De Italiaanse havens voelen de groeiende concurrentie met de Northern Range havens (Rotterdam, Antwerpen) en wensen een duurzaam antwoord te geven aan de groeiende congestie op de weg (waar Italië niet kan concurreren met het autotransport georganiseerd vanuit Centraal-Europa).

De havenclusters van Noord-Italië spelen daarom een proactieve rol in de ontwikkeling van de intermodale platformen in hun gebied:

• Efficiënte en effectieve regulering van spoorwegactiviteiten

• Participatie in spoorwegmaatschappijen

• Aankoop van specifieke gebieden voor logistieke havengebied-activiteiten (dry port)

• Activeren van fast corridors voor douaneregulering via het spoor en intermodale platforms

• Ontwikkeling van een Port Community System (PCS) om de intermodale kosten te reduceren De haven van La Spezia investeerde bijv. in La Spezia Shunting Railways en wenst tegen 2025 haar bestaande marktaandeel binnen het railtransport in haar gebied van 35% naar 50% te brengen. In 2018 trokken zo’n 7.500 treinen meer dan 128.000 wagons.

De haven van Trieste is 100% aandeelhouder van AdriaFer (spoorvervoer ter hoogte van haven en havengebied) en voor 33% van Alpe Adria. De haven heeft hierdoor een marktaandeel van 55% voor containers en 24% voor RoRo.

In het kader van het TEN-T project en de Chinese interesse is er een ‘Trihub’-intentie tussen de AdSP van de Oostelijke Adriatische Zee (Trieste) en de CCCC (China Communications Construction Company) bestaande uit 3 luiken:

1. Interventie ter hoogte van spoorwegennet rond Trieste

2. Logistiek platform van ‘milioni’ m2 in Kosice (Slovakije).

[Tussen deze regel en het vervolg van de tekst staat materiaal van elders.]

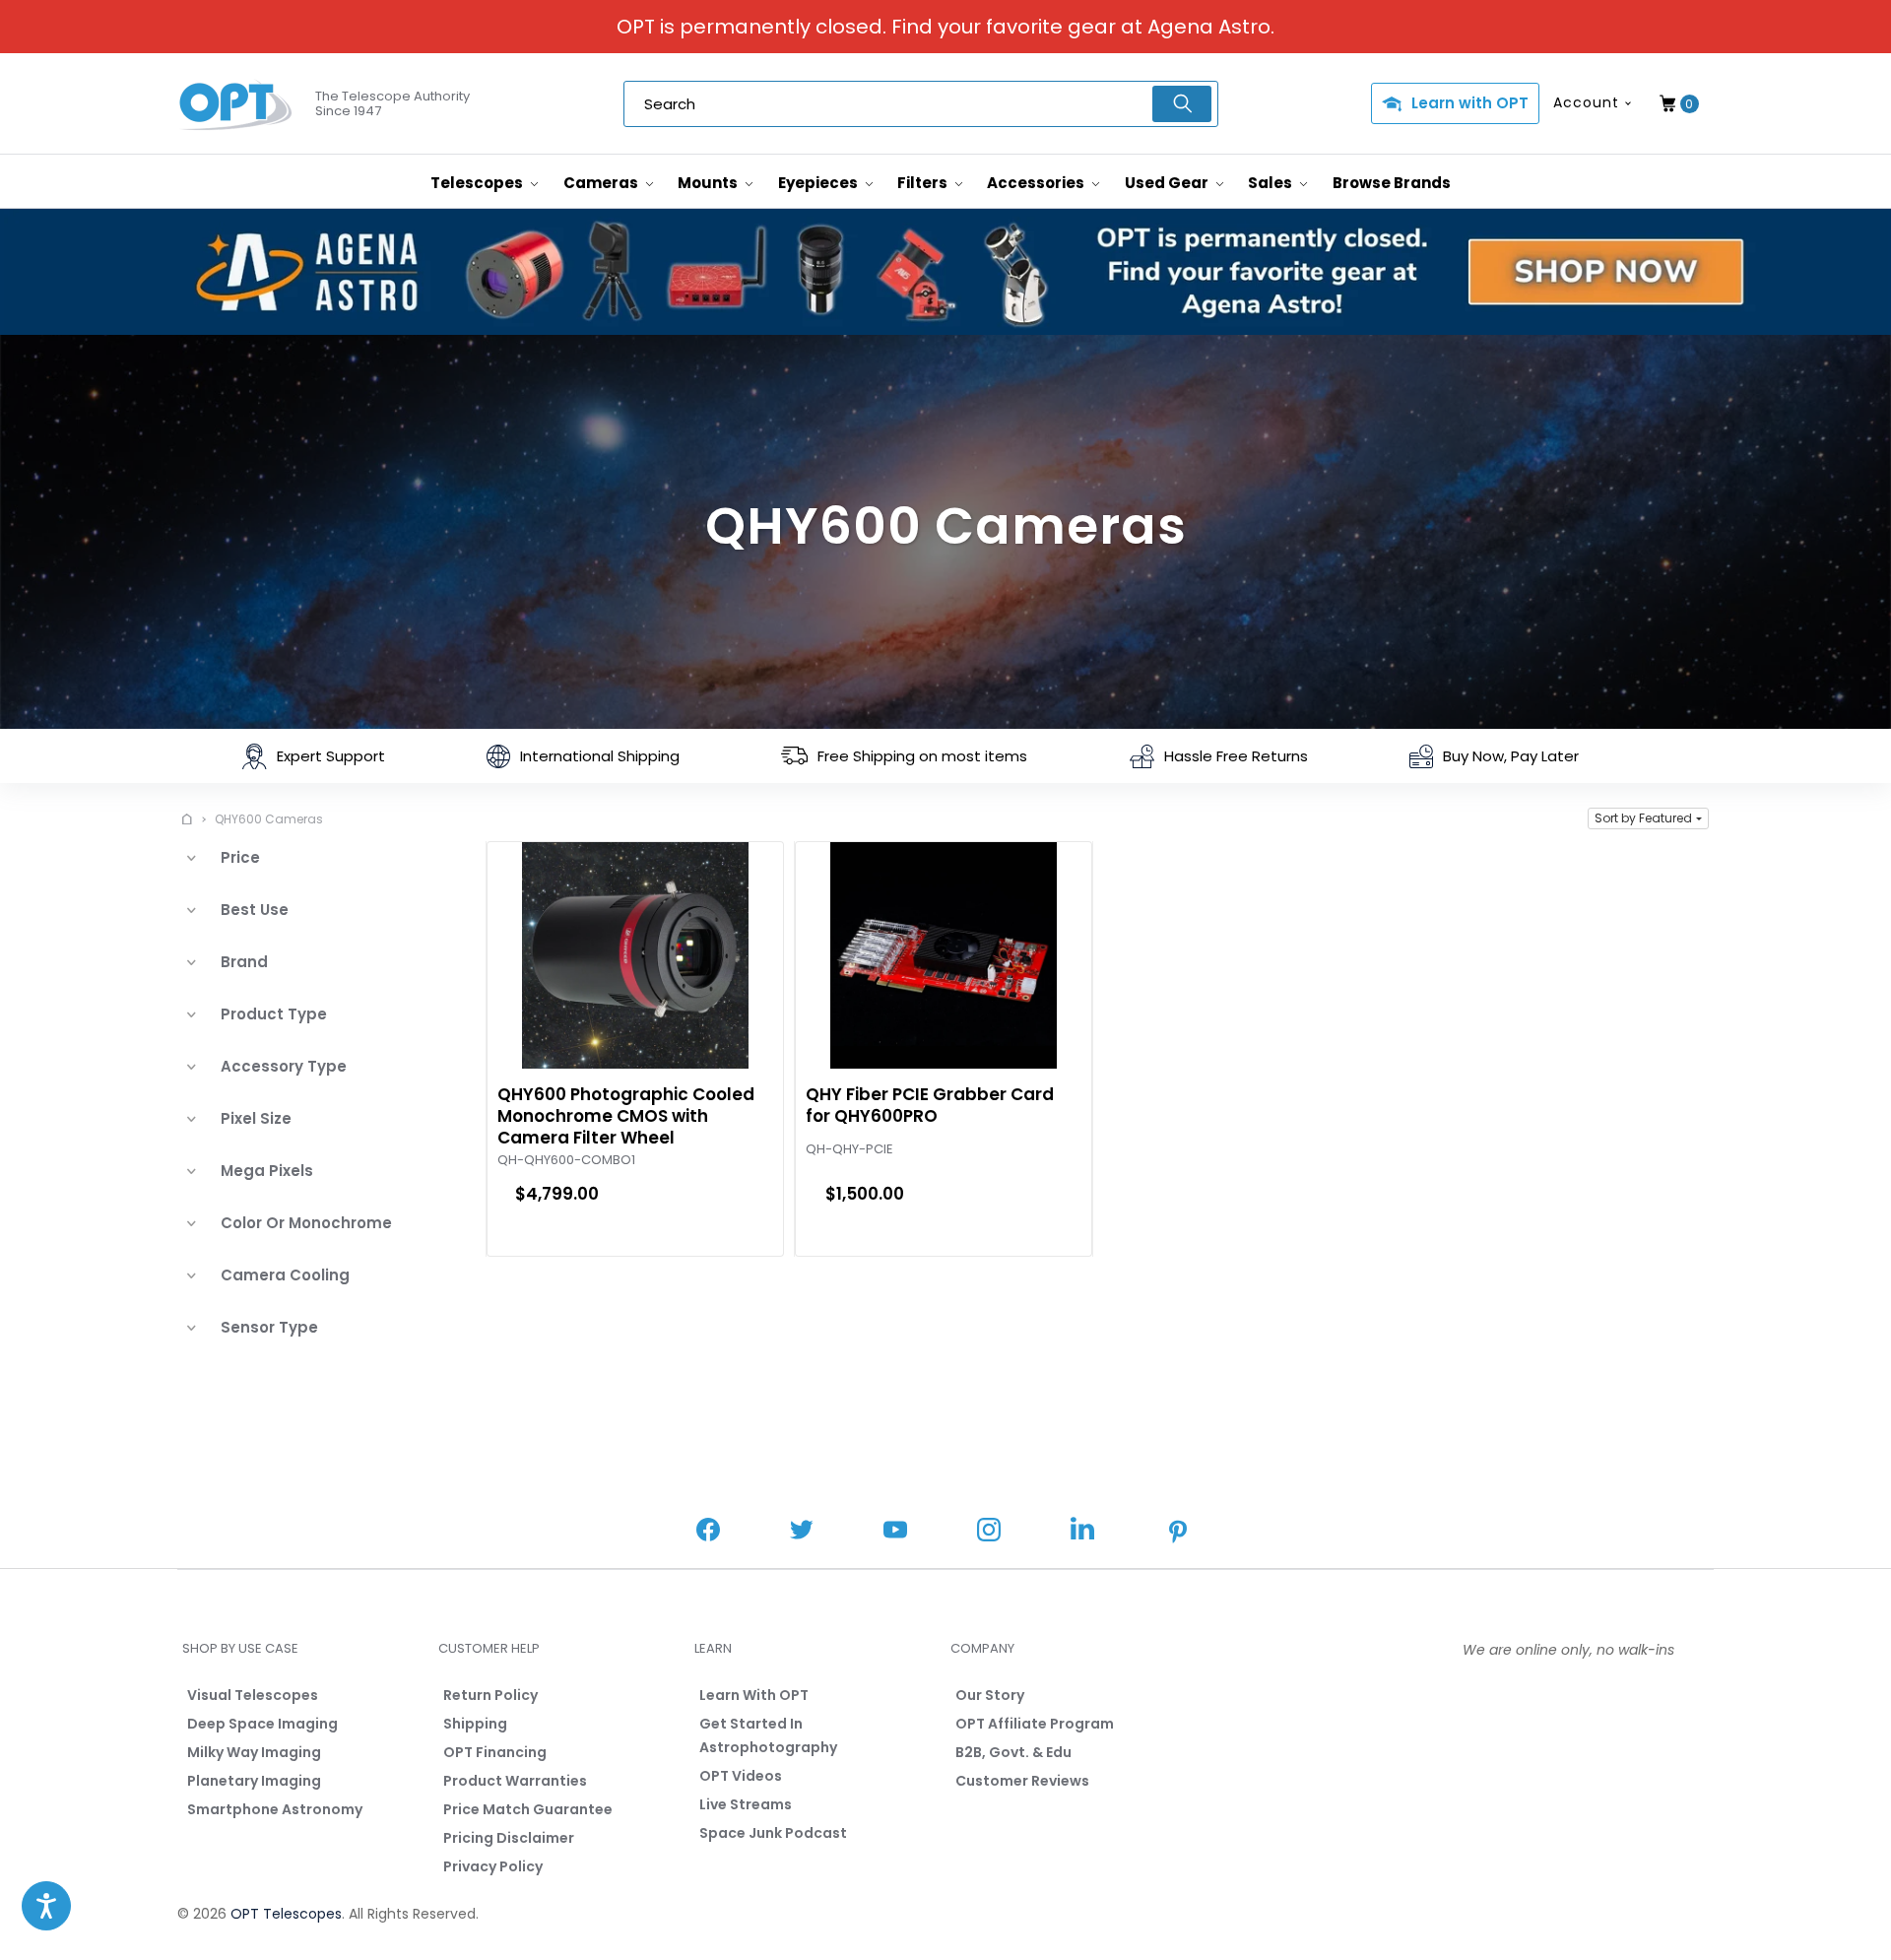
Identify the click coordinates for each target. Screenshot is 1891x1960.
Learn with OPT (1470, 103)
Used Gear (1168, 182)
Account (1586, 102)
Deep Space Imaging (262, 1723)
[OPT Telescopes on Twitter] (802, 1532)
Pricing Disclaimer (508, 1838)
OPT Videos (740, 1776)
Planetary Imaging (254, 1781)
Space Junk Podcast (773, 1833)
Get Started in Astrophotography (768, 1735)
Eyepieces (819, 182)
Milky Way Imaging (254, 1752)
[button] (1648, 818)
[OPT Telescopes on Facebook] (708, 1532)
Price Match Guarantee (528, 1809)
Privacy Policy (493, 1866)
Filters (923, 182)
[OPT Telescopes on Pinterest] (1179, 1533)
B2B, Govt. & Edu (1013, 1752)
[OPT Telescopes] (236, 104)
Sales (1271, 182)
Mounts (709, 182)
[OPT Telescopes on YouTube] (895, 1532)
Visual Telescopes (252, 1695)
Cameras (602, 182)
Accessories (1037, 182)
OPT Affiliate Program (1034, 1723)
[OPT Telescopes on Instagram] (989, 1532)
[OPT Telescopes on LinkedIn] (1082, 1531)
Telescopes (478, 182)
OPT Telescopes (286, 1914)
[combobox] (920, 104)
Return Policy (490, 1695)
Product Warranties (515, 1781)
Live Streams (745, 1804)
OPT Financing (495, 1752)
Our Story (989, 1695)
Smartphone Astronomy (274, 1809)
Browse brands (1392, 182)
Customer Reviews (1022, 1781)
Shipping (475, 1723)
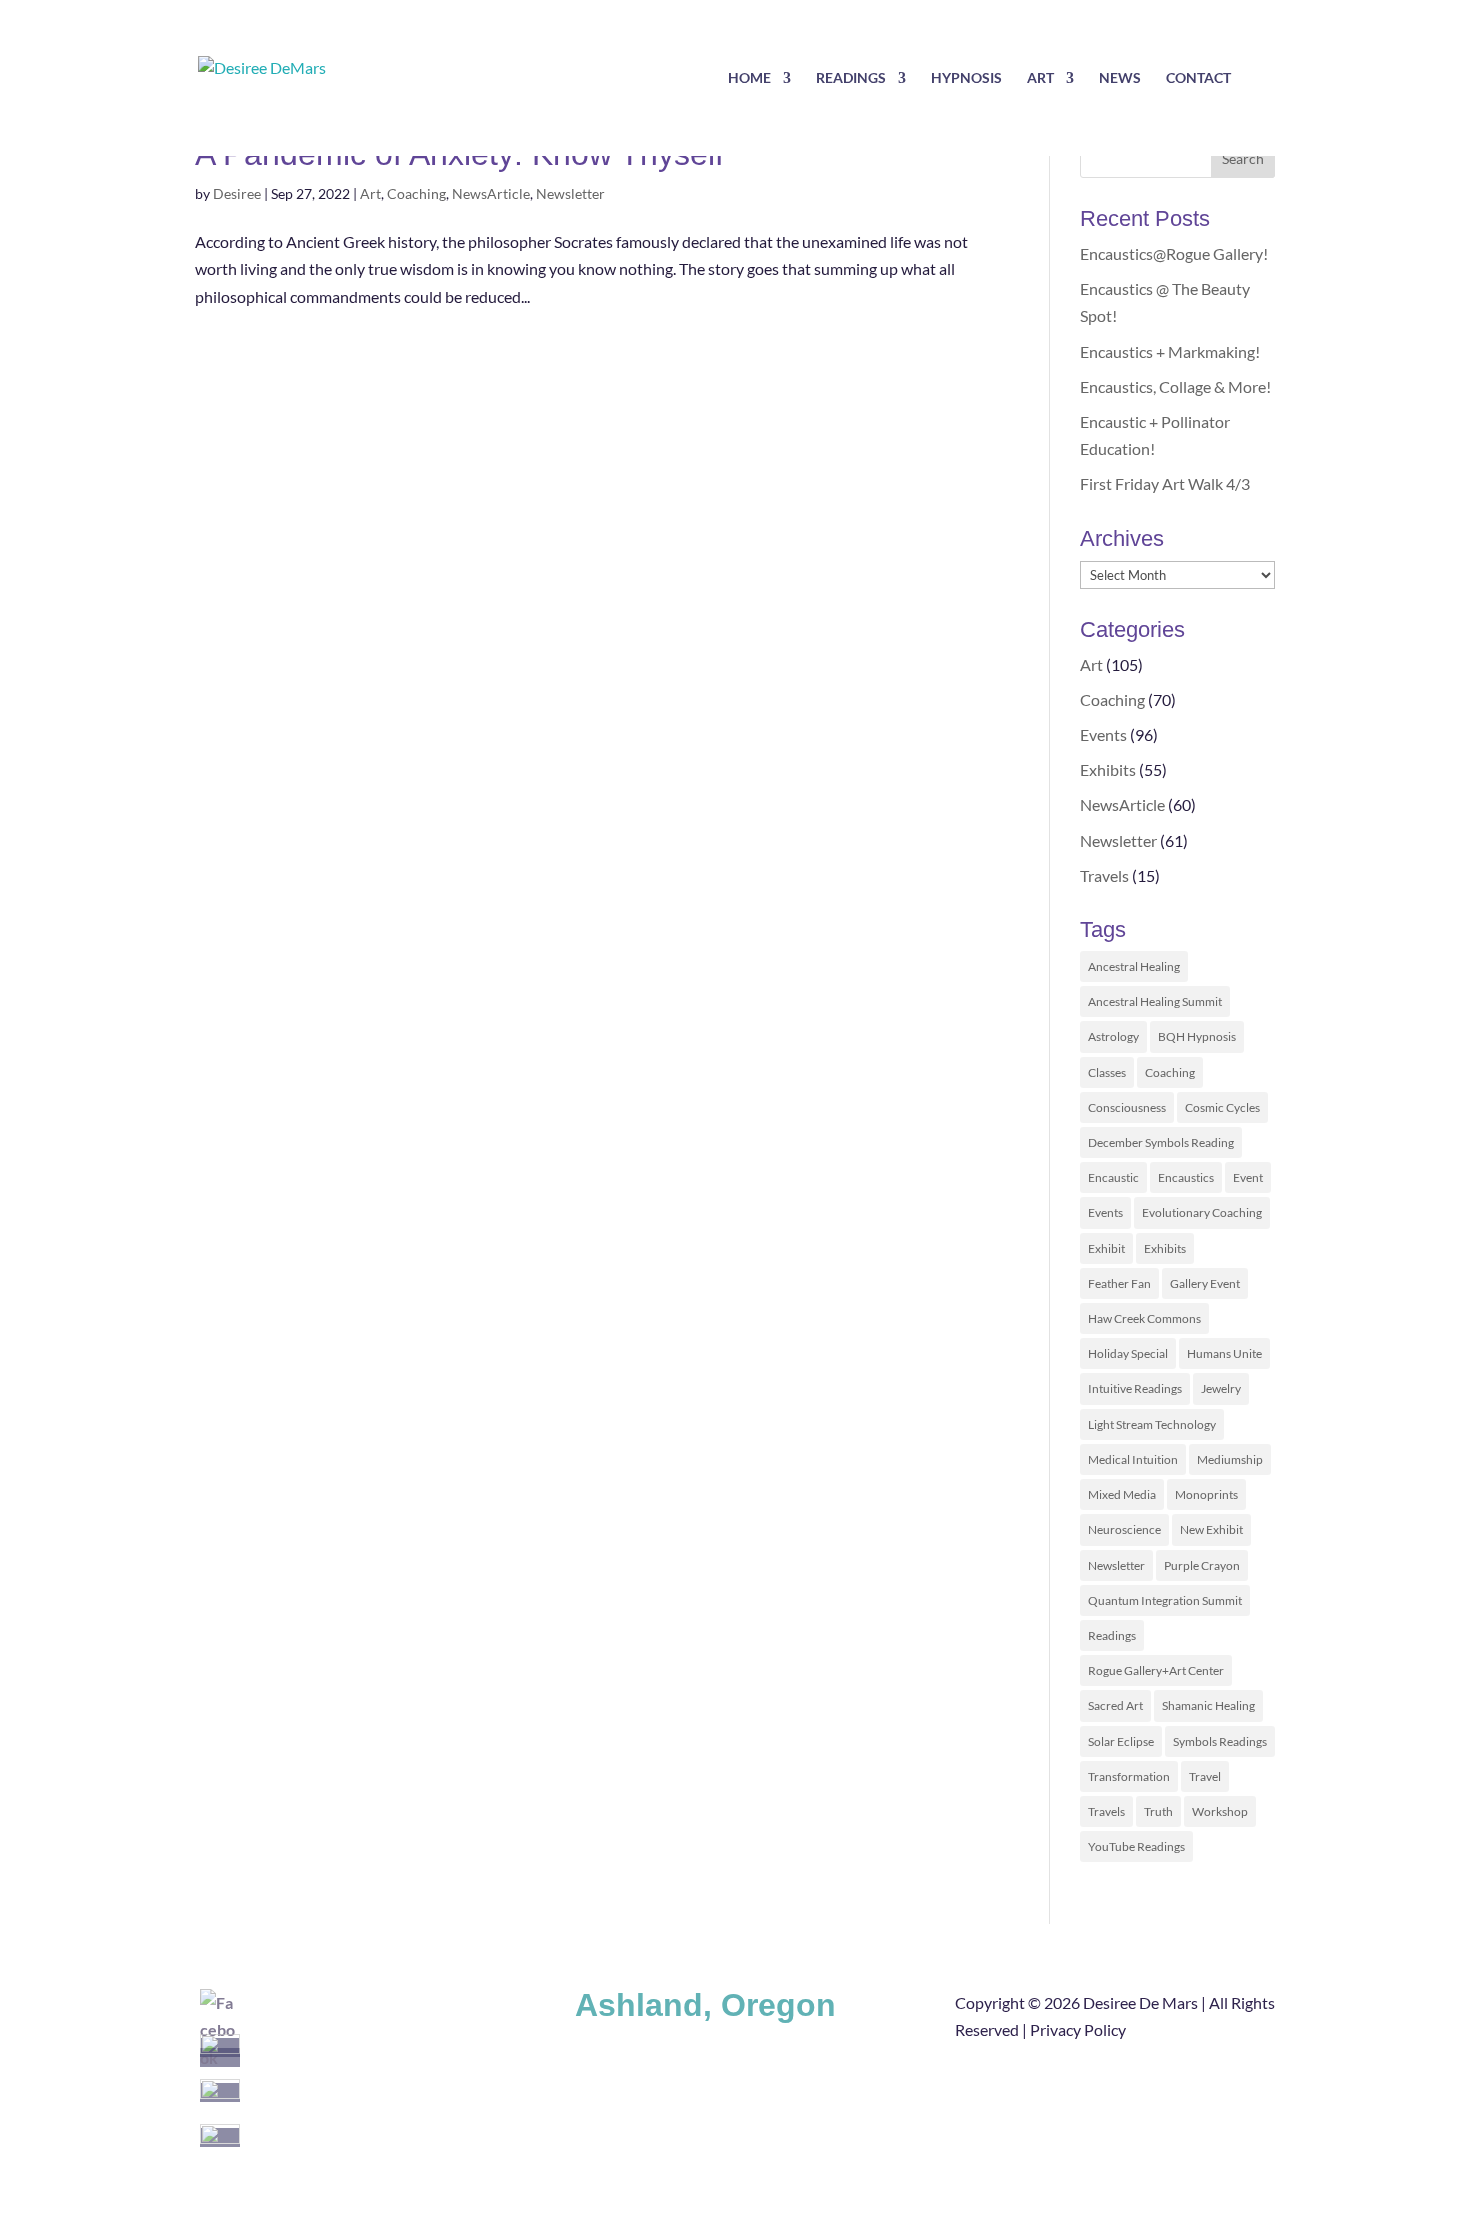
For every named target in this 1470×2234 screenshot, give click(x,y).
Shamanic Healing (1208, 1705)
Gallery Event (1205, 1283)
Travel (1205, 1776)
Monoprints (1206, 1494)
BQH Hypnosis (1197, 1036)
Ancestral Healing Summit (1155, 1001)
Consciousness (1127, 1107)
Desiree (237, 193)
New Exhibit (1211, 1529)
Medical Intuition (1133, 1459)
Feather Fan (1119, 1283)
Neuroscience (1124, 1529)
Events (1103, 734)
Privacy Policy (1078, 2029)
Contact (1198, 78)
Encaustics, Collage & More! (1175, 386)
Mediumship (1230, 1459)
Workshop (1220, 1811)
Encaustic (1113, 1177)
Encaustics (1186, 1177)
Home (749, 78)
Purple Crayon (1202, 1565)
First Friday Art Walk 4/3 (1165, 483)
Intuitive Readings (1135, 1388)
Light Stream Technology (1152, 1424)
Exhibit (1106, 1248)
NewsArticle (491, 193)
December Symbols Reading (1161, 1142)
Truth (1158, 1811)
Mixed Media (1122, 1494)
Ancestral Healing (1134, 966)
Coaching (416, 193)
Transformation (1129, 1776)
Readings (851, 78)
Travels (1104, 875)
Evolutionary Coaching (1202, 1212)
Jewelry (1221, 1388)
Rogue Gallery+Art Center (1156, 1670)
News (1120, 78)
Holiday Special (1128, 1353)
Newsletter (570, 193)
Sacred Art (1115, 1705)
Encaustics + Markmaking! (1170, 351)
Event (1248, 1177)
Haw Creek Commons (1144, 1318)
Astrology (1113, 1036)
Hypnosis (966, 78)
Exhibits (1108, 769)
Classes (1107, 1072)
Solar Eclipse (1121, 1741)
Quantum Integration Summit (1165, 1600)
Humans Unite (1224, 1353)
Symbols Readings (1220, 1741)
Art (1040, 78)
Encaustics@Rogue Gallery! (1174, 253)
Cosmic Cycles (1222, 1107)
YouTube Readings (1136, 1846)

Er zijn nu reeds dagelijkse cargotreinen die naar vanuit Trieste naar Slovakije trekken (waarbij de AdSP een minderheidsaandeelhouder kan worden van dit Slovaakse platform).

3. Ontwikkeling van bv. logistieke platformen in China die de Italiaanse export moeten faciliteren.

Hetzelfde verhaal betreft het project Terzo Valico voor de haven van Genua.

De reder Contship Italia organiseert wekelijks 5 treinen tussen de haven van Bari en Milaan Melzo.

7. ZEEHAVENS

Er wordt voor 70% van de totale wereldhandel beroep gedaan op zeetransport.

Ook voor Italië zijn deze percentages hoog (import 57,4% en export 47,5%, zie tabel 1, inleiding).

Gezien de centrale geografische positie van de Italiaanse havens worden ze vaak bestempeld als de gateway naar Europa: 70% is bestemd voor de Italiaanse markt terwijl 30% verder doorreist.

Twaalf van de twintig Italiaanse regio’s zijn sterk afhankelijk van de zee voor hun import en export, zeven ervan behoren tot de Mezzogiorno, het economisch zwakke zuiden (Bron 31).

Italië importeert momenteel het meeste uit China: € 22.4 miljard wat goed is voor 17% van de Italiaanse import via zeetransport. (Bron 31)

Vooral het containertransport wordt belangrijker op alle routes: 60% van alle zeetransport gebeurt nu via containers. De Middellandse Zee is hiervoor een geprivilegieerde transitroute: 27% van de 487 global liner services vaart via deze route (Bron 31).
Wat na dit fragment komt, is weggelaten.